Repeat the listing below exactly from the line with "You are a computer-use" through its last line. Skip every picture.
_ _ _ _
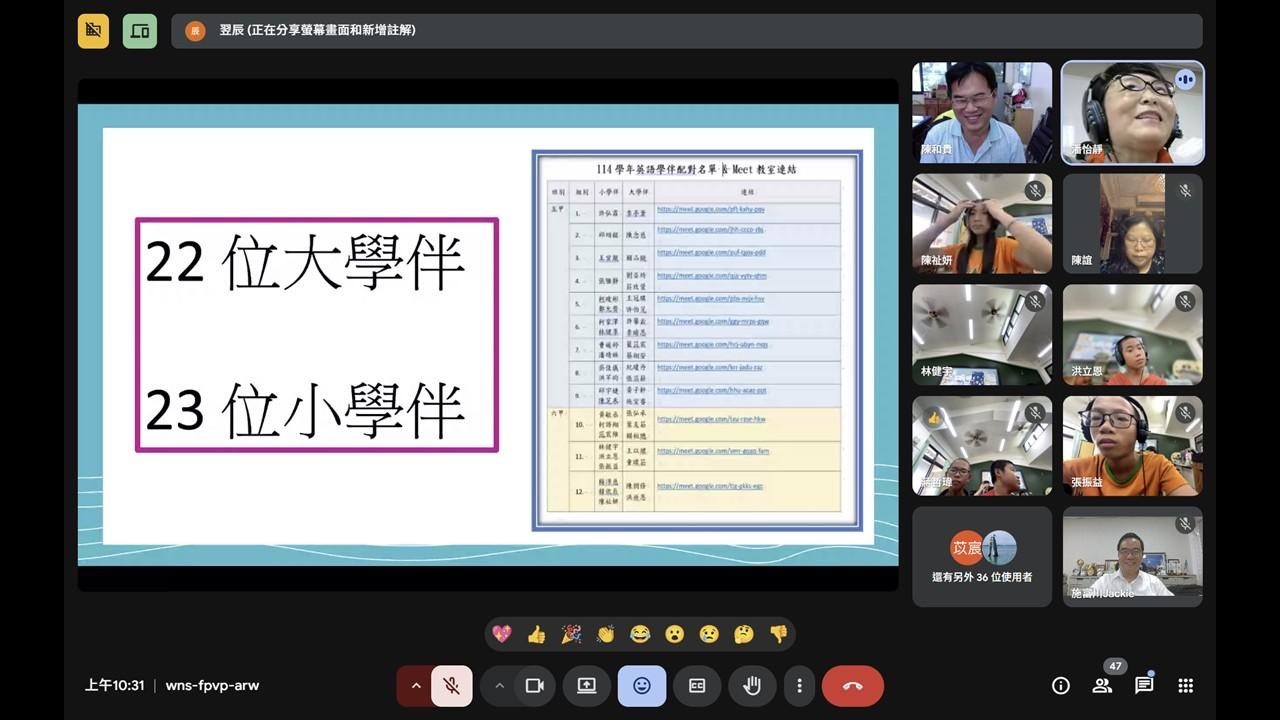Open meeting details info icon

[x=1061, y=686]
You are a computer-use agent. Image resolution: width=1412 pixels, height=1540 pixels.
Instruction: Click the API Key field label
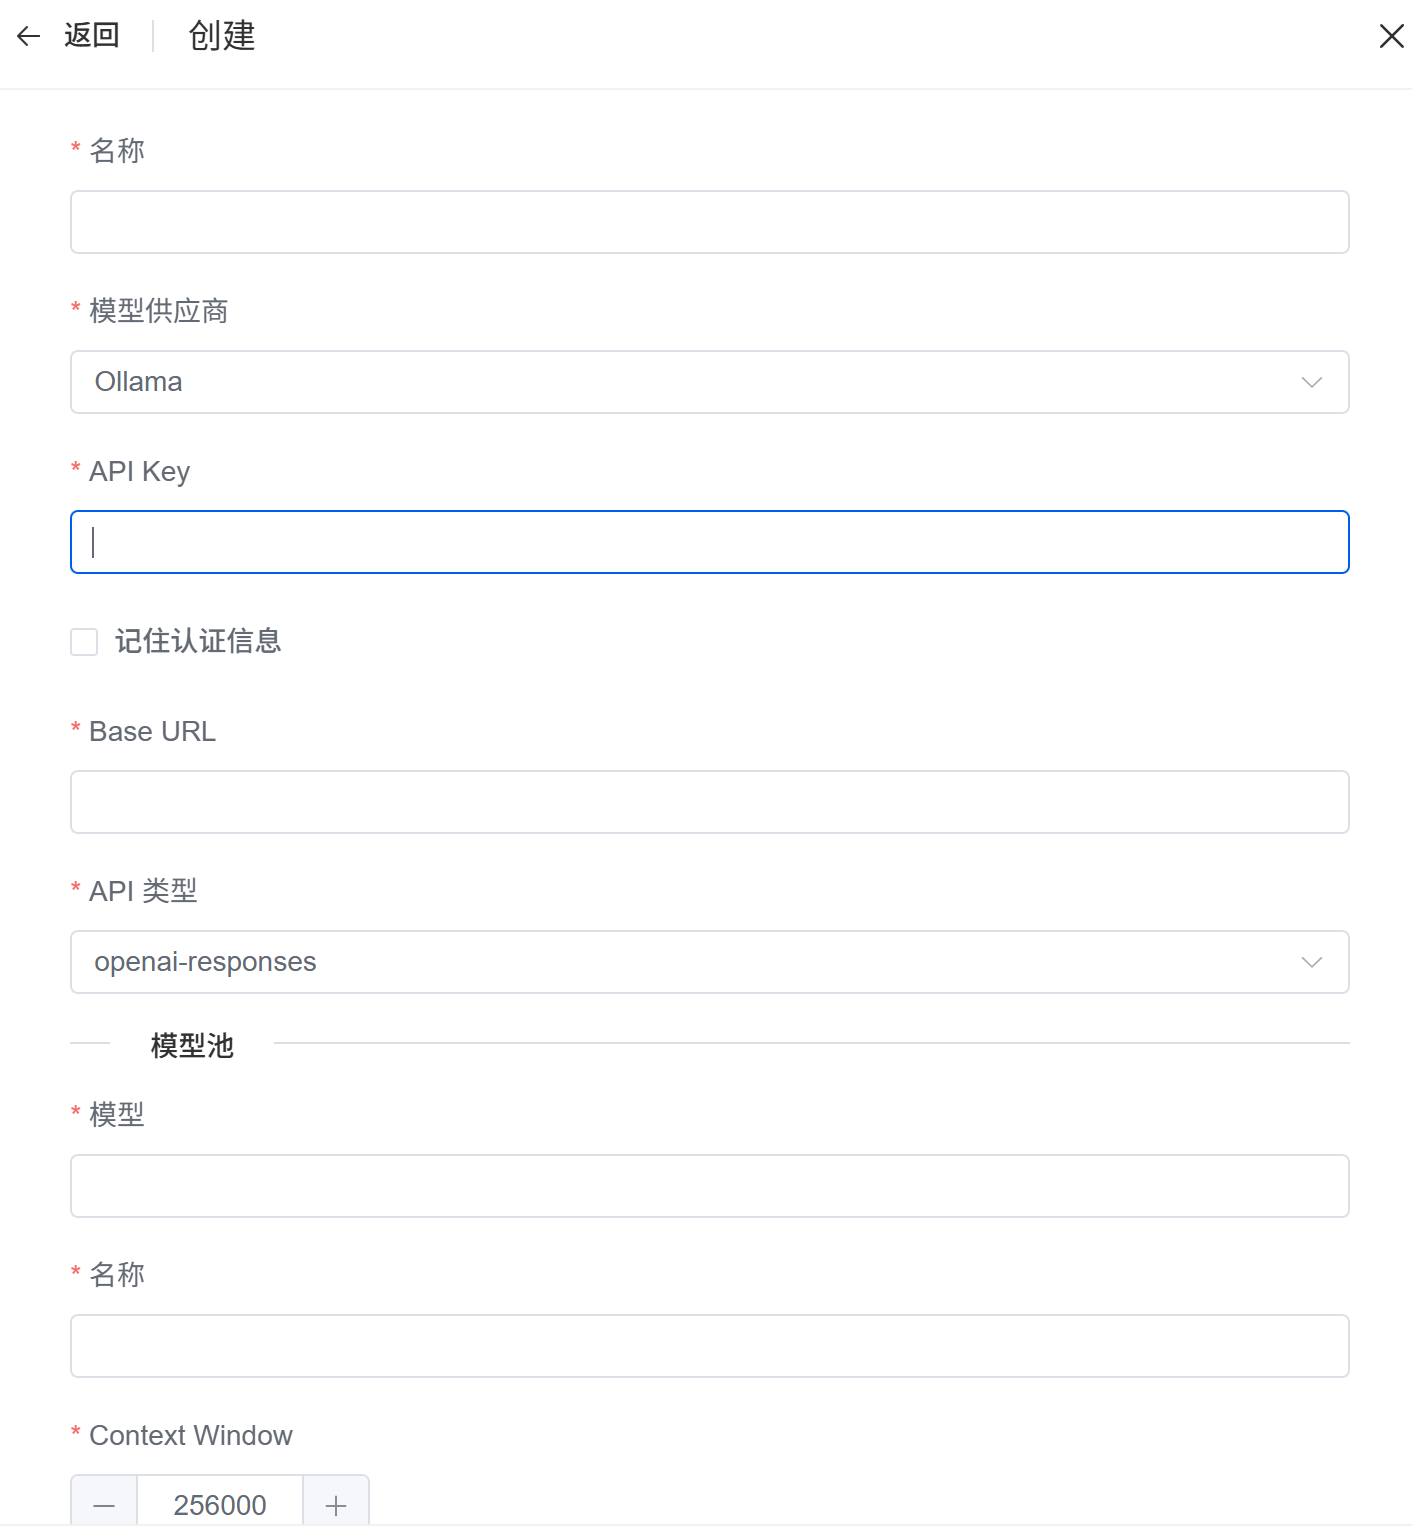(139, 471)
_ _ _ _
Solution to this task:
You are a computer-use agent. Image resolution: width=1412 pixels, height=1540 pixels.
Instruction: Click the API Key field label
(139, 471)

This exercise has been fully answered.